Беспалов медлил, будто колеблясь, потом махнул рукой.

— Ну, куда ни шло, пользуйся. Жалко мне чего-то тебя стало: теленок! Попрошусь — может, запишут в Ленинград, потому я давно здесь. А ты катай под моей фамилией. Поработаешь с месяц, тебя и выпустят, а то здесь сидеть тебе долго…

Парень преданно выслушал все наставления Беспалова. Дело удалось. «Сухарь» уехал, а Беспалов вызубрил его «биографию».

Сорвалось все уже после суда.

На суде Беспалов изобразил неиспорченного, простецкого малого, играл на полном раскаянии:

— Виноват, товарищ судья. Сам не знаю, как вышло, — голодный был.

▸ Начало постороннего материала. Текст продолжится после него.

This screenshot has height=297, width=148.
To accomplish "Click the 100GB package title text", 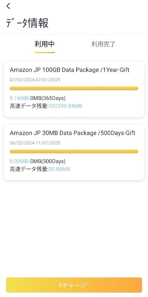I will point(70,70).
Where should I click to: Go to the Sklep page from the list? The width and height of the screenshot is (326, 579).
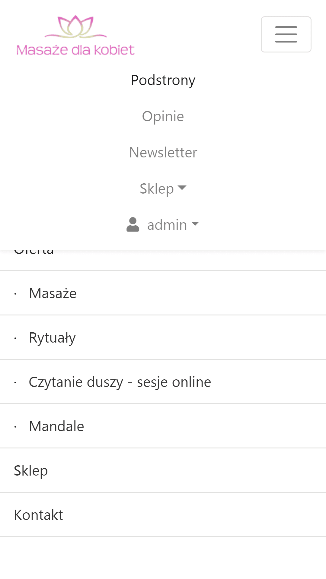point(30,470)
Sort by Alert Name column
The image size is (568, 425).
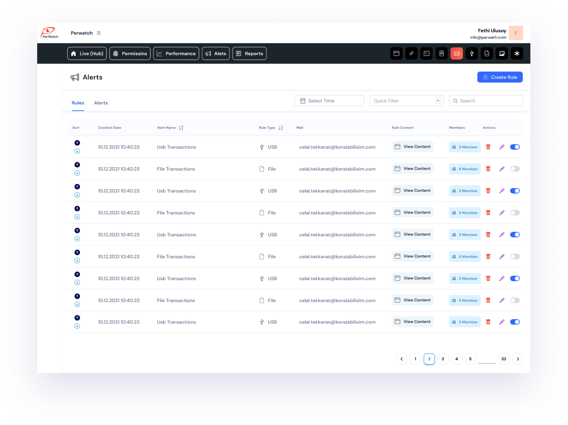(181, 128)

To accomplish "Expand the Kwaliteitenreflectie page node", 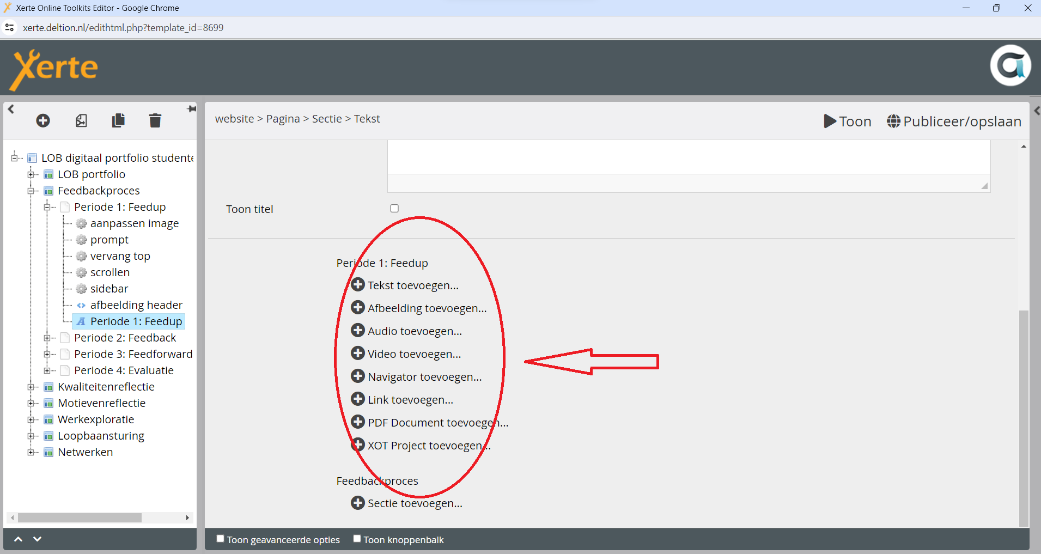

Дали два месяца условно, а «сухарь» уже отсидел три. На другой день Беспалова должны были освободить, но ввиду закрытия мастерских из Ленинграда вернули партию. «Сухаря» вызвали для опроса, а он расплакался и все открыл.

Беспалов был в страшной обиде на деревенского дурня. Он чувствовал себя жертвой. Он внушал себе, что хотел выйти на свободу для того, чтобы бросить воровские привычки, начать жизнь по-новому. Он обращался мысленно к старой ткачихе. «Вот видишь, — упрекал он ее. — Хотел выбраться, хотел пользу приносить, а… не дают, не пускают. Значит, я не виноват буду теперь!»

В Бутырки приехали делегаты из Болшева. Беспалов слыхал о коммуне раньше, но смутно, никогда не думал о ней. Ему предложили пойти в коммуну. От неожиданности Беспалов согласился.

Он шел в коммуну вместе с партией других парней и так же, как все они, говорил, что жить там не останется, при первой возможности сбежит. Но где-то в глубине души таилась уверенность: будет жить, будет работать, некуда и незачем бежать…

Только первый день в коммуне жил Беспалов с легкой душой: потянули старые привычки, они требовали денег. Трудно было доставать кокаин, достать можно было только водку, почти каждый день выпивал Беспалов. И не было сил прекратить это. Вот чего не учитывала старая ткачиха…

Утром стало известно, что ушли Китя и еще один парень — Прохоров.

«Началось», подумал Мелихов. Он торопливо прошел к Сергею Петровичу.

— Слыхали? — спросил он.

Сергей Петрович кивнул головой и отвернулся, но от Мелихова не ускользнуло выражение растерянности на его лице.

— И Беспалов, и Умнов, да и другие туда же смотрят, — сказал Мелихов, махнув рукой.

В то же самое утро Сергей Петрович уехал в Москву.

В Москве он рассказал Погребинскому о своих сомнениях и об идее Мелихова — свозить ребят на юг. Погребинский только что приехал откуда-то, пыльный, грязный, и, умывшись, стал переодеваться.

— Курорт, говоришь, — переспросил Погребинский, прищуриваясь. — В Сочи или Мацесту? Может быть, лучше в Ниццу, а? Там цветов больше и вино маркой выше.